Winemakers often name their wines after especially beloved, or inspirational members, of their family and it’s always fascinating to hear them talk, often emotionally, about the loved ones they’re paying vinous tribute to. Over the years, I’ve been privileged with many great familial insights and, just last week, I sat utterly transfixed as Marta Soares, at home in her prized Vermelha vineyards, 50 miles north of Lisbon, told me the moving story behind her stunning wine, Antonio.
Sipping her wine in the afternoon sun, Marta explained that, as a graduate of the Faculty of Fine Arts from the University of Lisbon, she never dreamt of becoming a winemaker. Indeed, back in 1999 she was on the brink of going to New York to further her career when, on a whim, prior to leaving she asked friends if they knew of a rural retreat where she could set up a makeshift studio and collect her thoughts before emigrating. They told her about “a crazy friend with a farm” in Vermelha who probably had the space for a studio.
The ‘crazy friend’ was Antonio Carvalho, who, having studied with top winemakers in the south of France, had determined to reject the local tradition of quantity-focused wine production in favour of quality, terroir driven wines at his family owned farm, Casal Figueira.
To her great surprise, after a while, Marta began to help Antonio in the vineyard and discovered that for her, as an artist, chores such as vine pruning were, mentally, if not physically, very relaxing because the course of the day was dictated by nature and not her own creativity. Eventually, having fallen in love with Antonio, she gave up on her New York plans and decided to pursue her art closer to home and, when she could, help Antonio in the vineyards and cellar.

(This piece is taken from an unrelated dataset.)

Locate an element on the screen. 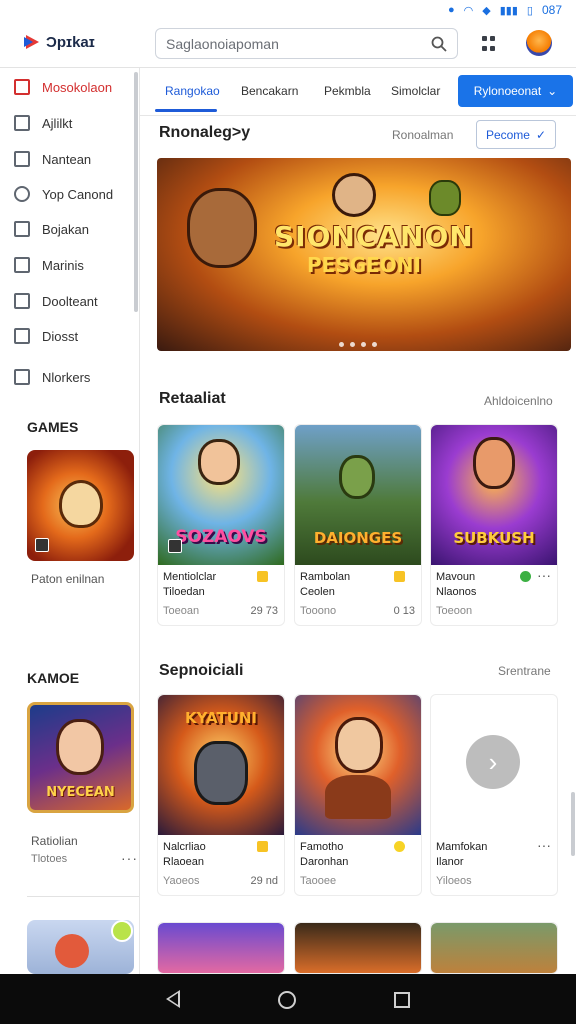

Unfortunately, the couple’s wines were, stylistically, way ahead of their time and in 2003 they entered into bankruptcy. Antonio’s family re-possessed the farm and the couple travelled north to Galicia in Spain to work for illustrious Spanish winemaker, Telmo Rodriguez. When Antonio’s father died the following year, they returned from Spain and worked the farm at Casal Figueira once more until it had to be sold in 2007 to pay off family debts.
At this, their lowest point, Antonio cast his mind back to his childhood and remembered his grandmother taking him on trips up the north side of the nearby mountain, Serre Montejunto to see her relatives, “Didn’t they grow grapes up there?”, he asked himself. Indeed they did, and very special grapes they proved to be.

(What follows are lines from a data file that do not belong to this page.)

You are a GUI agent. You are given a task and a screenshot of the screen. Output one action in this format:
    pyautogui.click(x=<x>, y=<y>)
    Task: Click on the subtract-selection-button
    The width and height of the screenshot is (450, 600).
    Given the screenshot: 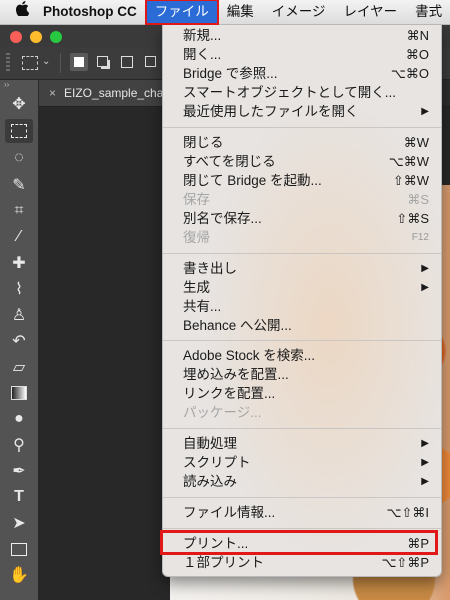 What is the action you would take?
    pyautogui.click(x=127, y=62)
    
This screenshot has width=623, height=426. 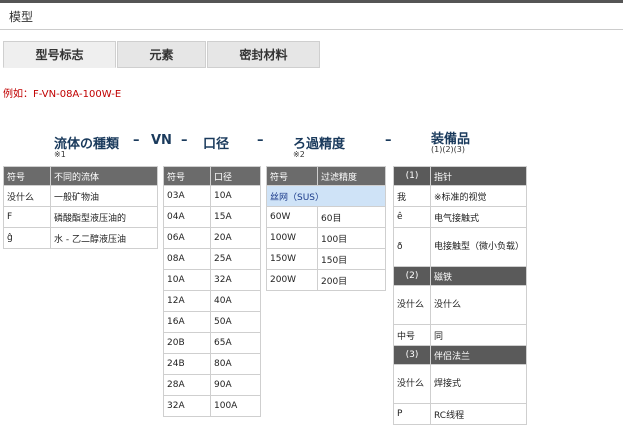 I want to click on code-cell: 200W, so click(x=292, y=280).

Up there, on Serre Montejunto, at 250m to 400m above sea level, were 4 ancient plots of a very rare indigenous grape variety called Vital that were named Acacio, Cremilde, Humberto and Pedra after Antonio’s grandmother’s cousins. Previously, the grapes had been sold to the local coop who, according to Marta, used them to make a “very strange, very oxidative” wine but Antonio instantly realised the grapes potential and the resultant Antonio wines have proven his winemaker’s instincts to be entirely correct.
Finally, everything seemed to have fallen into place for the long suffering couple but then midway through their first harvest in 2009 Antonio collapsed and died from a heart attack while treading grapes. He was just 43 years old.
Marta, with two young children to support, says she had only three seconds of hesitation about carrying on with the project. A hesitation, she adds, which stemmed only from wondering if she could live up to the man she describes as “an incredible winemaker…the best in all of Portugal.”